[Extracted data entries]
>>

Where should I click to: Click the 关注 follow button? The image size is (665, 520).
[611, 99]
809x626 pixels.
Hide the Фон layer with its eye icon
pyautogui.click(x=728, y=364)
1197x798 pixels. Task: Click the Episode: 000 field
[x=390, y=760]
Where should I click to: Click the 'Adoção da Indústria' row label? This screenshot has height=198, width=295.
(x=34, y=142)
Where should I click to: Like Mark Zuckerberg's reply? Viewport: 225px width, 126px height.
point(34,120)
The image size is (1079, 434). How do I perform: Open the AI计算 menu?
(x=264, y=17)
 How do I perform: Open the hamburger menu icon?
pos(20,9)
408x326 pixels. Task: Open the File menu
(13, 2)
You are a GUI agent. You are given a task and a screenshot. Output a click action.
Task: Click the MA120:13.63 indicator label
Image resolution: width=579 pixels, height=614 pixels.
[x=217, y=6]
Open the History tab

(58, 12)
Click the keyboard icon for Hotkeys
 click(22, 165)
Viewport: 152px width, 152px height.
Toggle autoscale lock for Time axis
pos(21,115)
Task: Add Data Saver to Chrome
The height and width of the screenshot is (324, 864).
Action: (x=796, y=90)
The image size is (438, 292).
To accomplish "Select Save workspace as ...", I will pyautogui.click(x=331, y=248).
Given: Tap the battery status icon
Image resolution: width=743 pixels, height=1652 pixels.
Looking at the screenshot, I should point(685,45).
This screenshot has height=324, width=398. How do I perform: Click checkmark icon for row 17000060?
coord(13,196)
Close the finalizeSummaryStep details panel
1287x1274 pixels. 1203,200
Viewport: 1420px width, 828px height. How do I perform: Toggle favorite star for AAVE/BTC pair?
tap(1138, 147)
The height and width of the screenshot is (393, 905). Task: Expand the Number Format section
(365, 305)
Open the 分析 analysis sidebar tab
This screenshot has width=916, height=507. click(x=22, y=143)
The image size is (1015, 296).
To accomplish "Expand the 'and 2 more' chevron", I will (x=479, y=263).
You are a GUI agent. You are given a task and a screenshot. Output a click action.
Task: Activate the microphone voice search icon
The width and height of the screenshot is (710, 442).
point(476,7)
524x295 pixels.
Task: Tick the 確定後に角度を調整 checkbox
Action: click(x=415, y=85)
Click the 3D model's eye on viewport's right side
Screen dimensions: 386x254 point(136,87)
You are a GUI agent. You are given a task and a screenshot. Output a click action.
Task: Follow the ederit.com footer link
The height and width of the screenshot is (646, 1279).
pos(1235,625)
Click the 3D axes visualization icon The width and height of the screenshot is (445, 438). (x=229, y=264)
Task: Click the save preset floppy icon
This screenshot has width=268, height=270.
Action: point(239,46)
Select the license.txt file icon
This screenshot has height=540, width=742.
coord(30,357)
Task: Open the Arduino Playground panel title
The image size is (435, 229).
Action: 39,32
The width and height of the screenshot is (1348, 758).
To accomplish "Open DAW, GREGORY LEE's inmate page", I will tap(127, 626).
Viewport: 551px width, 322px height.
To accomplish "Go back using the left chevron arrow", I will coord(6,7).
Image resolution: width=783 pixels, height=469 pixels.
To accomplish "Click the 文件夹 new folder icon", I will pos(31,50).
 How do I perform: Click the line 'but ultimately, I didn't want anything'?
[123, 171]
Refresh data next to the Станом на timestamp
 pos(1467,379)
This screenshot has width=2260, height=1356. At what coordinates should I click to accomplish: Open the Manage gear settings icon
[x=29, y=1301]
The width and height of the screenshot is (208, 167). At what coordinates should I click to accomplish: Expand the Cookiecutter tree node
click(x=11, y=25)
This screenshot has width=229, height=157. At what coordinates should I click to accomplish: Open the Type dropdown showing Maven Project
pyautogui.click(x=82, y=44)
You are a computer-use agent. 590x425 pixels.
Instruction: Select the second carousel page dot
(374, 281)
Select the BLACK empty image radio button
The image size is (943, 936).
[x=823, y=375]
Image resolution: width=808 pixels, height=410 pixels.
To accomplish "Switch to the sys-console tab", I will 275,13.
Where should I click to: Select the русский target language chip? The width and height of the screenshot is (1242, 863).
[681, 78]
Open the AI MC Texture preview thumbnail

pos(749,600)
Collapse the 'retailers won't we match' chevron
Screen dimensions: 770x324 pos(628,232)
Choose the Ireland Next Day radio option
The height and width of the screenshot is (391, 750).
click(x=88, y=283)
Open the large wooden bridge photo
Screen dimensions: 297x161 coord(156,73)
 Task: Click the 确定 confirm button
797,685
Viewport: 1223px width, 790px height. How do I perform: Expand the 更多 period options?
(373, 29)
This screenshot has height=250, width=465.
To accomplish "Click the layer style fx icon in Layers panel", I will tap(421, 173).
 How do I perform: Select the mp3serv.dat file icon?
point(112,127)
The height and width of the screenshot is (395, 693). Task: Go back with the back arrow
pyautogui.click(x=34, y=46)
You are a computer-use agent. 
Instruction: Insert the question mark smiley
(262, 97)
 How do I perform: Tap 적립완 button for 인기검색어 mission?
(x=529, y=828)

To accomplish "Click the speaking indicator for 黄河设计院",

<<

GIVEN INSTRUCTION
Recast all the items above as a Markdown table with the columns Row and Line. Put each nonblank line in its own numbered row and leave out blank lines.

TASK ANSWER
| Row | Line |
|---|---|
| 1 | Where should I click to: Click the 关注 follow button? The image size is (665, 520). |
| 2 | [611, 99] |
| 3 | 809x626 pixels. |
| 4 | Hide the Фон layer with its eye icon |
| 5 | pyautogui.click(x=728, y=364) |
| 6 | 1197x798 pixels. Task: Click the Episode: 000 field |
| 7 | [x=390, y=760] |
| 8 | Where should I click to: Click the 'Adoção da Indústria' row label? This screenshot has height=198, width=295. |
| 9 | (x=34, y=142) |
| 10 | Where should I click to: Like Mark Zuckerberg's reply? Viewport: 225px width, 126px height. |
| 11 | point(34,120) |
| 12 | The image size is (1079, 434). How do I perform: Open the AI计算 menu? |
| 13 | (x=264, y=17) |
| 14 |  How do I perform: Open the hamburger menu icon? |
| 15 | pos(20,9) |
| 16 | 408x326 pixels. Task: Open the File menu |
| 17 | (13, 2) |
| 18 | You are a GUI agent. You are given a task and a screenshot. Output a click action. |
| 19 | Task: Click the MA120:13.63 indicator label |
| 20 | Image resolution: width=579 pixels, height=614 pixels. |
| 21 | [x=217, y=6] |
| 22 | Open the History tab |
| 23 | (58, 12) |
| 24 | Click the keyboard icon for Hotkeys |
| 25 |  click(22, 165) |
| 26 | Viewport: 152px width, 152px height. |
| 27 | Toggle autoscale lock for Time axis |
| 28 | pos(21,115) |
| 29 | Task: Add Data Saver to Chrome |
| 30 | The height and width of the screenshot is (324, 864). |
| 31 | Action: (x=796, y=90) |
| 32 | The image size is (438, 292). |
| 33 | To accomplish "Select Save workspace as ...", I will pyautogui.click(x=331, y=248). |
| 34 | Given: Tap the battery status icon |
| 35 | Image resolution: width=743 pixels, height=1652 pixels. |
| 36 | Looking at the screenshot, I should point(685,45). |
| 37 | This screenshot has height=324, width=398. How do I perform: Click checkmark icon for row 17000060? |
| 38 | coord(13,196) |
| 39 | Close the finalizeSummaryStep details panel |
| 40 | 1287x1274 pixels. 1203,200 |
| 41 | Viewport: 1420px width, 828px height. How do I perform: Toggle favorite star for AAVE/BTC pair? |
| 42 | tap(1138, 147) |
| 43 | The height and width of the screenshot is (393, 905). Task: Expand the Number Format section |
| 44 | (365, 305) |
| 45 | Open the 分析 analysis sidebar tab |
| 46 | This screenshot has width=916, height=507. click(x=22, y=143) |
| 47 | The image size is (1015, 296). |
| 48 | To accomplish "Expand the 'and 2 more' chevron", I will (x=479, y=263). |
| 49 | You are a GUI agent. You are given a task and a screenshot. Output a click action. |
| 50 | Task: Activate the microphone voice search icon |
| 51 | The width and height of the screenshot is (710, 442). |
| 52 | point(476,7) |
| 53 | 524x295 pixels. |
| 54 | Task: Tick the 確定後に角度を調整 checkbox |
| 55 | Action: click(x=415, y=85) |
| 56 | Click the 3D model's eye on viewport's right side |
| 57 | Screen dimensions: 386x254 point(136,87) |
| 58 | You are a GUI agent. You are given a task and a screenshot. Output a click action. |
| 59 | Task: Follow the ederit.com footer link |
| 60 | The height and width of the screenshot is (646, 1279). |
| 61 | pos(1235,625) |
| 62 | Click the 3D axes visualization icon The width and height of the screenshot is (445, 438). (x=229, y=264) |
| 63 | Task: Click the save preset floppy icon |
| 64 | This screenshot has width=268, height=270. |
| 65 | Action: point(239,46) |
| 66 | Select the license.txt file icon |
| 67 | This screenshot has height=540, width=742. |
| 68 | coord(30,357) |
| 69 | Task: Open the Arduino Playground panel title |
| 70 | The image size is (435, 229). |
| 71 | Action: 39,32 |
| 72 | The width and height of the screenshot is (1348, 758). |
| 73 | To accomplish "Open DAW, GREGORY LEE's inmate page", I will tap(127, 626). |
| 74 | Viewport: 551px width, 322px height. |
| 75 | To accomplish "Go back using the left chevron arrow", I will coord(6,7). |
| 76 | Image resolution: width=783 pixels, height=469 pixels. |
| 77 | To accomplish "Click the 文件夹 new folder icon", I will pos(31,50). |
| 78 |  How do I perform: Click the line 'but ultimately, I didn't want anything'? |
| 79 | [123, 171] |
| 80 | Refresh data next to the Станом на timestamp |
| 81 |  pos(1467,379) |
| 82 | This screenshot has width=2260, height=1356. At what coordinates should I click to accomplish: Open the Manage gear settings icon |
| 83 | [x=29, y=1301] |
| 84 | The width and height of the screenshot is (208, 167). At what coordinates should I click to accomplish: Expand the Cookiecutter tree node |
| 85 | click(x=11, y=25) |
| 86 | This screenshot has width=229, height=157. At what coordinates should I click to accomplish: Open the Type dropdown showing Maven Project |
| 87 | pyautogui.click(x=82, y=44) |
| 88 | You are a computer-use agent. 590x425 pixels. |
| 89 | Instruction: Select the second carousel page dot |
| 90 | (374, 281) |
| 91 | Select the BLACK empty image radio button |
| 92 | The image size is (943, 936). |
| 93 | [x=823, y=375] |
| 94 | Image resolution: width=808 pixels, height=410 pixels. |
| 95 | To accomplish "Switch to the sys-console tab", I will 275,13. |
| 96 | Where should I click to: Select the русский target language chip? The width and height of the screenshot is (1242, 863). |
| 97 | [681, 78] |
| 98 | Open the AI MC Texture preview thumbnail |
| 99 | pos(749,600) |
| 100 | Collapse the 'retailers won't we match' chevron |
| 101 | Screen dimensions: 770x324 pos(628,232) |
| 102 | Choose the Ireland Next Day radio option |
| 103 | The height and width of the screenshot is (391, 750). |
| 104 | click(x=88, y=283) |
| 105 | Open the large wooden bridge photo |
| 106 | Screen dimensions: 297x161 coord(156,73) |
| 107 |  Task: Click the 确定 confirm button |
| 108 | 797,685 |
| 109 | Viewport: 1223px width, 790px height. How do I perform: Expand the 更多 period options? |
| 110 | (373, 29) |
| 111 | This screenshot has height=250, width=465. |
| 112 | To accomplish "Click the layer style fx icon in Layers panel", I will tap(421, 173). |
| 113 |  How do I perform: Select the mp3serv.dat file icon? |
| 114 | point(112,127) |
| 115 | The height and width of the screenshot is (395, 693). Task: Go back with the back arrow |
| 116 | pyautogui.click(x=34, y=46) |
| 117 | You are a computer-use agent.  |
| 118 | Instruction: Insert the question mark smiley |
| 119 | (262, 97) |
| 120 |  How do I perform: Tap 적립완 button for 인기검색어 mission? |
| 121 | (x=529, y=828) |
| 122 | To accomplish "Click the speaking indicator for 黄河设计院", |